= Description of the task =
The data are to be restated in full, exactly as presented.

= Supplied entries =
==========
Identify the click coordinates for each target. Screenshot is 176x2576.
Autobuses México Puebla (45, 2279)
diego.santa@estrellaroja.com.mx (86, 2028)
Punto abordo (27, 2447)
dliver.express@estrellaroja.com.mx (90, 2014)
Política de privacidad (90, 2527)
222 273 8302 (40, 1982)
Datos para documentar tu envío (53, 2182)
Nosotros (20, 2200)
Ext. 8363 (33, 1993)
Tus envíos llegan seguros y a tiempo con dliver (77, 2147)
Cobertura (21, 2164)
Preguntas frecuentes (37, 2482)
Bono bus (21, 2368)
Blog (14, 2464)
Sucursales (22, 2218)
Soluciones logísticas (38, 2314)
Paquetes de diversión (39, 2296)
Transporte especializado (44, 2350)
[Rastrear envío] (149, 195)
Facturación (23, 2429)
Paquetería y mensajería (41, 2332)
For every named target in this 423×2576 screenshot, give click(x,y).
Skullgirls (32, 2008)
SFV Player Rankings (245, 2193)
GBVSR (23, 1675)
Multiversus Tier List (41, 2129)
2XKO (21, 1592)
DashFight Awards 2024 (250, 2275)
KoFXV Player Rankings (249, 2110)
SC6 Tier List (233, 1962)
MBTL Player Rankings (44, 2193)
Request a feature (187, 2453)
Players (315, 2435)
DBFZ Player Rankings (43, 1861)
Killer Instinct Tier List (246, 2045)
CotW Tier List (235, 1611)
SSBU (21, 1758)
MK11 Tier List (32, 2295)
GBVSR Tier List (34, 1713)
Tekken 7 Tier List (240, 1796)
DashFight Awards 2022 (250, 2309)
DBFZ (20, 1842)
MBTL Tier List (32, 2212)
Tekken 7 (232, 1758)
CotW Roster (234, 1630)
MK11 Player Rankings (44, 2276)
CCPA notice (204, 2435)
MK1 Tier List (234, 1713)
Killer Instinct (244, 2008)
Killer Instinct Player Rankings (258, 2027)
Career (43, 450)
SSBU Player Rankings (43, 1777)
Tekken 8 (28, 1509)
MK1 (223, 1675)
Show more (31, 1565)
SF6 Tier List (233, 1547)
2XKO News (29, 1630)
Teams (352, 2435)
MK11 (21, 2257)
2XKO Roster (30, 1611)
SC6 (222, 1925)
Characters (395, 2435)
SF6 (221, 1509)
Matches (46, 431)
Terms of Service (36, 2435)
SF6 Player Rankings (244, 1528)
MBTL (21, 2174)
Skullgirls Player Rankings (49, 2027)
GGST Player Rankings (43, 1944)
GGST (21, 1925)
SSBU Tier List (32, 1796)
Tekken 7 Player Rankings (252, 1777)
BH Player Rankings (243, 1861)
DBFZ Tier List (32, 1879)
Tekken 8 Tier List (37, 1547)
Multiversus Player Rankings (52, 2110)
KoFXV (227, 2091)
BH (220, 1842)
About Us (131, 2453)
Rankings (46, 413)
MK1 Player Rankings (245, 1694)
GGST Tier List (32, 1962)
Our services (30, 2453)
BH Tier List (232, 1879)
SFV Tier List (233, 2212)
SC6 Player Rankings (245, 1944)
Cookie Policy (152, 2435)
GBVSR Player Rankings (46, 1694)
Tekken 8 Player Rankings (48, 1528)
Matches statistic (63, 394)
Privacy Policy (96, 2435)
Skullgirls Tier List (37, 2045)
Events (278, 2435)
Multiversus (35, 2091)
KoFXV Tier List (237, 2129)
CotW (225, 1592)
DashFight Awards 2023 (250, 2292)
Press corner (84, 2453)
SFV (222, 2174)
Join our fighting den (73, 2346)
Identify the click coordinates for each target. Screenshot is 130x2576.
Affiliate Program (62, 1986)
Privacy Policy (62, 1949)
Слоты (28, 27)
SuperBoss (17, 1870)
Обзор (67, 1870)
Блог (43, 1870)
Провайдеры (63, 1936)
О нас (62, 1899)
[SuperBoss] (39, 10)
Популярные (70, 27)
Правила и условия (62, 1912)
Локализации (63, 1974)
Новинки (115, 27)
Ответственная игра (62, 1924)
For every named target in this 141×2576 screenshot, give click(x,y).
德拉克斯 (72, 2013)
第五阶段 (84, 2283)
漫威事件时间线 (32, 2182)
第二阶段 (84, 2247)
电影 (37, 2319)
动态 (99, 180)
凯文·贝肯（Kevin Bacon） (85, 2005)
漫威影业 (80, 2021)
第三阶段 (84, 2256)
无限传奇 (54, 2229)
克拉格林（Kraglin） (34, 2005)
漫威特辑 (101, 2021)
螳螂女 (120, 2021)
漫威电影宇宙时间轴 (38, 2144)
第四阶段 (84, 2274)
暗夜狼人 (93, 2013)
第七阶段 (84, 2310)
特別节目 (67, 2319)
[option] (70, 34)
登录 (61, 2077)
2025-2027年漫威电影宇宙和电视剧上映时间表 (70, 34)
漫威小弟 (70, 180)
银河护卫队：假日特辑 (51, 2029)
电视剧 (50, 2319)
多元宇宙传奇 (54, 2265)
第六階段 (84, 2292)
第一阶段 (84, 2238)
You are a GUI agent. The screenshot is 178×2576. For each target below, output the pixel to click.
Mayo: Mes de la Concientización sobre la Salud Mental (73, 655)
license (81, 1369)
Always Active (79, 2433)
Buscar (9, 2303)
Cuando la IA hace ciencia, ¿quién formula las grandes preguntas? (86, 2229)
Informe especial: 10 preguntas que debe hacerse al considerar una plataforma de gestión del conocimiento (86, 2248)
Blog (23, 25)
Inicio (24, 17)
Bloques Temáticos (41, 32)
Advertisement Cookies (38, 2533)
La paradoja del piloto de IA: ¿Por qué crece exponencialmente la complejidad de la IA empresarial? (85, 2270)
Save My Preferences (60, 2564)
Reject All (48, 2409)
==========
= Written answer =
Identify the click coordinates for each target. Screenshot is 176x2576.
Autobuses México Puebla (45, 2279)
diego.santa@estrellaroja.com.mx (86, 2028)
Punto abordo (27, 2447)
dliver.express@estrellaroja.com.mx (90, 2014)
Política de privacidad (90, 2527)
222 273 8302 (40, 1982)
Datos para documentar tu envío (53, 2182)
Nosotros (20, 2200)
Ext. 8363 (33, 1993)
Tus envíos llegan seguros y a tiempo con dliver (77, 2147)
Cobertura (21, 2164)
Preguntas frecuentes (37, 2482)
Bono bus (21, 2368)
Blog (14, 2464)
Sucursales (22, 2218)
Soluciones logísticas (38, 2314)
Paquetes de diversión (39, 2296)
Transporte especializado (44, 2350)
[Rastrear envío] (149, 195)
Facturación (23, 2429)
Paquetería y mensajería (41, 2332)
For every named target in this 423×2576 screenshot, give click(x,y).
Skullgirls (32, 2008)
SFV Player Rankings (245, 2193)
GBVSR (23, 1675)
Multiversus Tier List (41, 2129)
2XKO (21, 1592)
DashFight Awards 2024 (250, 2275)
KoFXV Player Rankings (249, 2110)
SC6 Tier List (233, 1962)
MBTL Player Rankings (44, 2193)
Request a feature (187, 2453)
Players (315, 2435)
DBFZ Player Rankings (43, 1861)
Killer Instinct Tier List (246, 2045)
CotW Tier List (235, 1611)
SSBU (21, 1758)
MK11 Tier List (32, 2295)
GBVSR Tier List (34, 1713)
Tekken 7 Tier List (240, 1796)
DashFight Awards 2022 (250, 2309)
DBFZ (20, 1842)
MBTL Tier List (32, 2212)
Tekken 7 (232, 1758)
CotW Roster (234, 1630)
MK11 Player Rankings (44, 2276)
CCPA notice (204, 2435)
MK1 Tier List (234, 1713)
Killer Instinct (244, 2008)
Killer Instinct Player Rankings (258, 2027)
Career (43, 450)
SSBU Player Rankings (43, 1777)
Tekken 8 (28, 1509)
MK1 (223, 1675)
Show more (31, 1565)
SF6 Tier List (233, 1547)
2XKO News (29, 1630)
Teams (352, 2435)
MK11 (21, 2257)
2XKO Roster (30, 1611)
SC6 (222, 1925)
Characters (395, 2435)
SF6 (221, 1509)
Matches (46, 431)
Terms of Service (36, 2435)
SF6 Player Rankings (244, 1528)
MBTL (21, 2174)
Skullgirls Player Rankings (49, 2027)
GGST Player Rankings (43, 1944)
GGST (21, 1925)
SSBU Tier List (32, 1796)
Tekken 7 Player Rankings (252, 1777)
BH Player Rankings (243, 1861)
DBFZ Tier List (32, 1879)
Tekken 8 Tier List (37, 1547)
Multiversus Player Rankings (52, 2110)
KoFXV (227, 2091)
BH (220, 1842)
About Us (131, 2453)
Rankings (46, 413)
MK1 Player Rankings (245, 1694)
GGST Tier List (32, 1962)
Our services (30, 2453)
BH Tier List (232, 1879)
SFV Tier List (233, 2212)
SC6 Player Rankings (245, 1944)
Cookie Policy (152, 2435)
GBVSR Player Rankings (46, 1694)
Tekken 8 Player Rankings (48, 1528)
Matches statistic (63, 394)
Privacy Policy (96, 2435)
Skullgirls Tier List (37, 2045)
Events (278, 2435)
Multiversus (35, 2091)
KoFXV Tier List (237, 2129)
CotW (225, 1592)
DashFight Awards 2023 (250, 2292)
Press corner (84, 2453)
SFV (222, 2174)
Join our fighting den (73, 2346)
Identify the click coordinates for each target. Screenshot is 130x2576.
Affiliate Program (62, 1986)
Privacy Policy (62, 1949)
Слоты (28, 27)
SuperBoss (17, 1870)
Обзор (67, 1870)
Блог (43, 1870)
Провайдеры (63, 1936)
О нас (62, 1899)
[SuperBoss] (39, 10)
Популярные (70, 27)
Правила и условия (62, 1912)
Локализации (63, 1974)
Новинки (115, 27)
Ответственная игра (62, 1924)
For every named target in this 141×2576 screenshot, give click(x,y).
德拉克斯 (72, 2013)
第五阶段 (84, 2283)
漫威事件时间线 (32, 2182)
第二阶段 (84, 2247)
电影 (37, 2319)
动态 (99, 180)
凯文·贝肯（Kevin Bacon） (85, 2005)
漫威影业 (80, 2021)
第三阶段 (84, 2256)
无限传奇 (54, 2229)
克拉格林（Kraglin） (34, 2005)
漫威特辑 (101, 2021)
螳螂女 (120, 2021)
漫威电影宇宙时间轴 (38, 2144)
第四阶段 (84, 2274)
暗夜狼人 (93, 2013)
第七阶段 (84, 2310)
特別节目 (67, 2319)
[option] (70, 34)
登录 (61, 2077)
2025-2027年漫威电影宇宙和电视剧上映时间表 (70, 34)
漫威小弟 (70, 180)
银河护卫队：假日特辑 (51, 2029)
电视剧 (50, 2319)
多元宇宙传奇 (54, 2265)
第六階段 (84, 2292)
第一阶段 (84, 2238)
You are a GUI agent. The screenshot is 178×2576. For each target below, output the pixel to click.
Mayo: Mes de la Concientización sobre la Salud Mental (73, 655)
license (81, 1369)
Always Active (79, 2433)
Buscar (9, 2303)
Cuando la IA hace ciencia, ¿quién formula las grandes preguntas? (86, 2229)
Informe especial: 10 preguntas que debe hacerse al considerar una plataforma de gestión del conocimiento (86, 2248)
Blog (23, 25)
Inicio (24, 17)
Bloques Temáticos (41, 32)
Advertisement Cookies (38, 2533)
La paradoja del piloto de IA: ¿Por qué crece exponencialmente la complejidad de la IA empresarial? (85, 2270)
Save My Preferences (60, 2564)
Reject All (48, 2409)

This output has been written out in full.